Liquidation of some assets in a divorce is often necessary to make a fair and equitable split of marital property. The process is complex and varies by state.
Some assets may have to be liquidated during divorce to ensure that both spouses receive a fair and equitable split of the property. The process varies depending on state law, and it should be completed under court supervision to avoid illegally transferring an asset.
Make a List of All Assets
- Make an itemized list of all assets accumulated during your marriage.
- List any you owned before the marriage separately, as well as any inherited assets given to only one spouse. These are usually non-marital assets, and they may not have to be divided in the divorce.
- Include retirement accounts and investment plans.
It's easiest to do this together if your divorce is amicable. If you're not on speaking terms, consider enlisting the help of a mediator or attorney.
- You must agree on a value for each asset.
- Some items are simple to assign value to, or may have a low fair market value. These items typically aren't liquidated in divorce but are awarded to one spouse or the other.
- Real property should be appraised by a professional real estate appraiser.
- Items such as vehicles can be valued through online resources, such as Kelly Blue Book.
- Specialty items, such as art collections or business assets, should be appraised by a professional with specific knowledge of these items.
Be sure to subtract the balance of any debts owed against the property, such as an auto loan against a vehicle. These debts must paid off before the property can be sold.

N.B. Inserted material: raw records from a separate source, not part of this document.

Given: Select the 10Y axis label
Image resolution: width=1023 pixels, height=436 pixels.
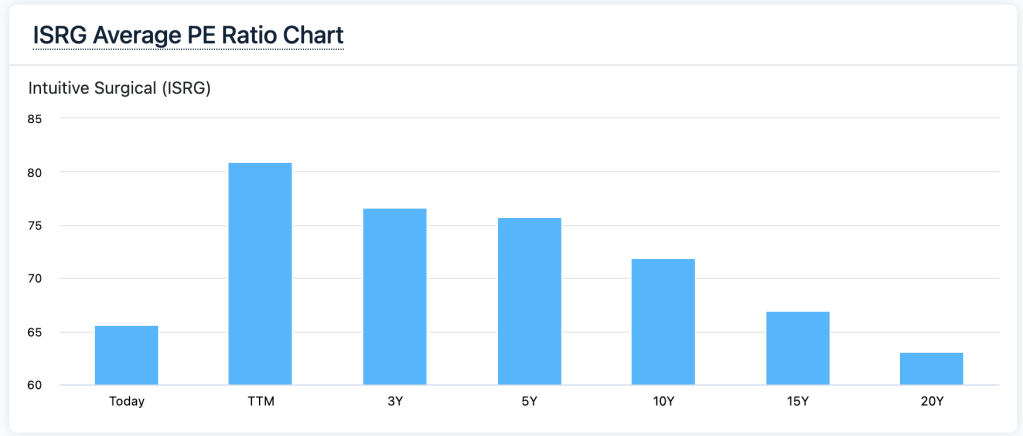Looking at the screenshot, I should [x=663, y=402].
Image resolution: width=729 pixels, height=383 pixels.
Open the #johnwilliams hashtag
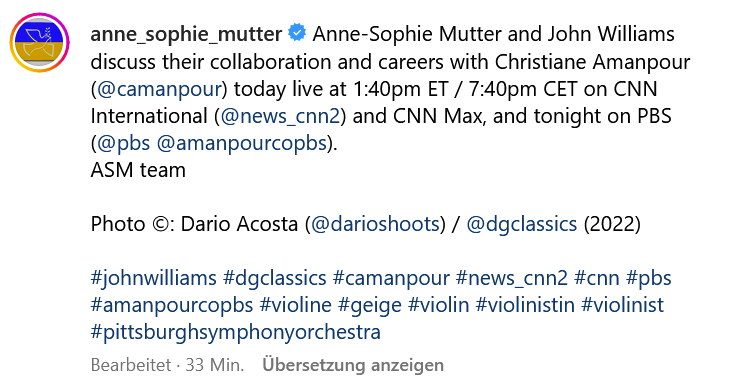[x=153, y=278]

Determine What Needs to Be Liquidated
If an asset can't be divided fairly, such as a primary residence, it may have to be sold, the proceeds divided fairly and equitably between spouses.
The Liquidation Process
- List real property with a real estate broker.
- Post ads in the newspaper or craigslist for high-valued personal property, such as vehicles and some furniture.
- Keep records of each item sold, including the sales price and where the proceeds went.
- Host a yard sale for smaller items or household goods, keeping track of sales prices and total cash received.
- Consider using an auction house for larger quantities or specialty items.
- Don't try to sell an item without your spouse's knowledge. This can result in sanctions from the court.
- Keep all sales visible and share information regularly with your spouse. This reduces the chances of dispute when property is divided in the divorce.
- Consider using a mediator or neutral third party to oversee the liquidation and ensure fairness.